FRS 002DD—
Sec. 001 —
(2 unit) — CRN 76161— T 1:10-3:00pm — 25 Wellman
The Origins of Tolerance and the English
Enlightenment
Instructor: David Alvarez, Department of English, College of Letters
and Science
Description: This research seminar examines literary
and philosophical
texts of the English Enlightenment to better understand the origins and nature
of religious and cultural tolerance. Our primary focus will be to
answer the question:
What is tolerance in these texts? Is it a commitment to reason or relativism?
How is tolerance imagined? Is it an argument? a rhetoric? a stance? What is it
like to be tolerant? And what takes the place of religious community in these
works?
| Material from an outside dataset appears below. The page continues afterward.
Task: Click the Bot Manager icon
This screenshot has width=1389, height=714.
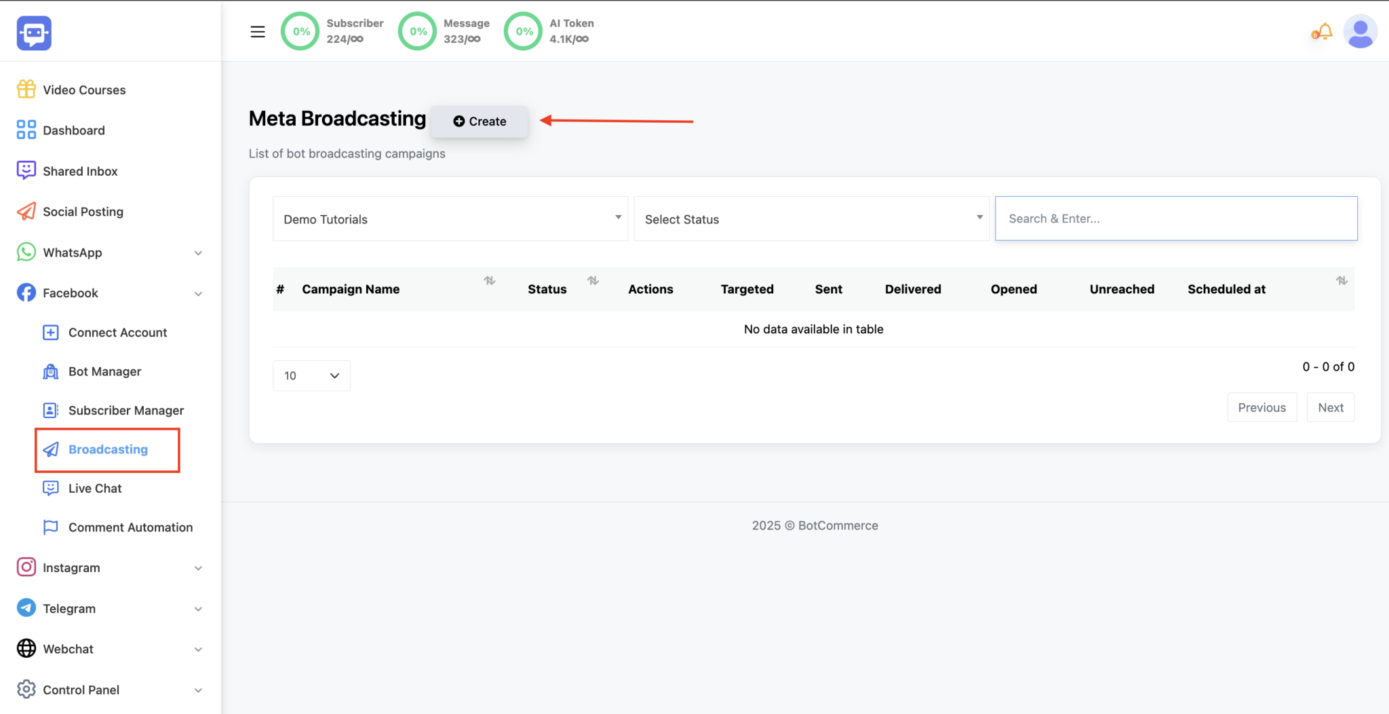Action: click(x=51, y=371)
I am pursuing these and similar questions in my book project,
The Augustan
Enlightenment: Literature, Sociability, and the Antinomies of
Liberalism, 1660-1720.
Format: Students will gain an understanding of the
cultural and
political background to the origins of tolerance, but the primary work of the
course will be reading the selected texts very closely. They will improve their
reading, writing, and speaking skills while investigating a topic of
some relevance
to contemporary social and political issues. Under the
instructor’s guidance,
students will work in small groups for class presentations of close
readings designed
to jumpstart discussion and analysis.
Grading: Group presentations
of close readings of passages they found compelling, troubling, confusing, or
all of the above (33%); class participation (33%); and a short essay
(3-4 pages)
on a topic of interest to them written in consultation with the
instructor (33%).
About the Instructor: David Alvarez graduated from
UC Davis with
a double major in Comparative Literature and Philosophy and then went
to Cornell
University for his doctorate. He has taught at Cornell, the
University of Rochester,
and Davidson College, and also held a Ford Postdoctoral Fellowship at
UC Berkeley
before returning to UC Davis last year. He specializes in
Enlightenment Studies,
and his research seminar continues his work on the relationship
between literature,
religion, and politics from 1660-1720.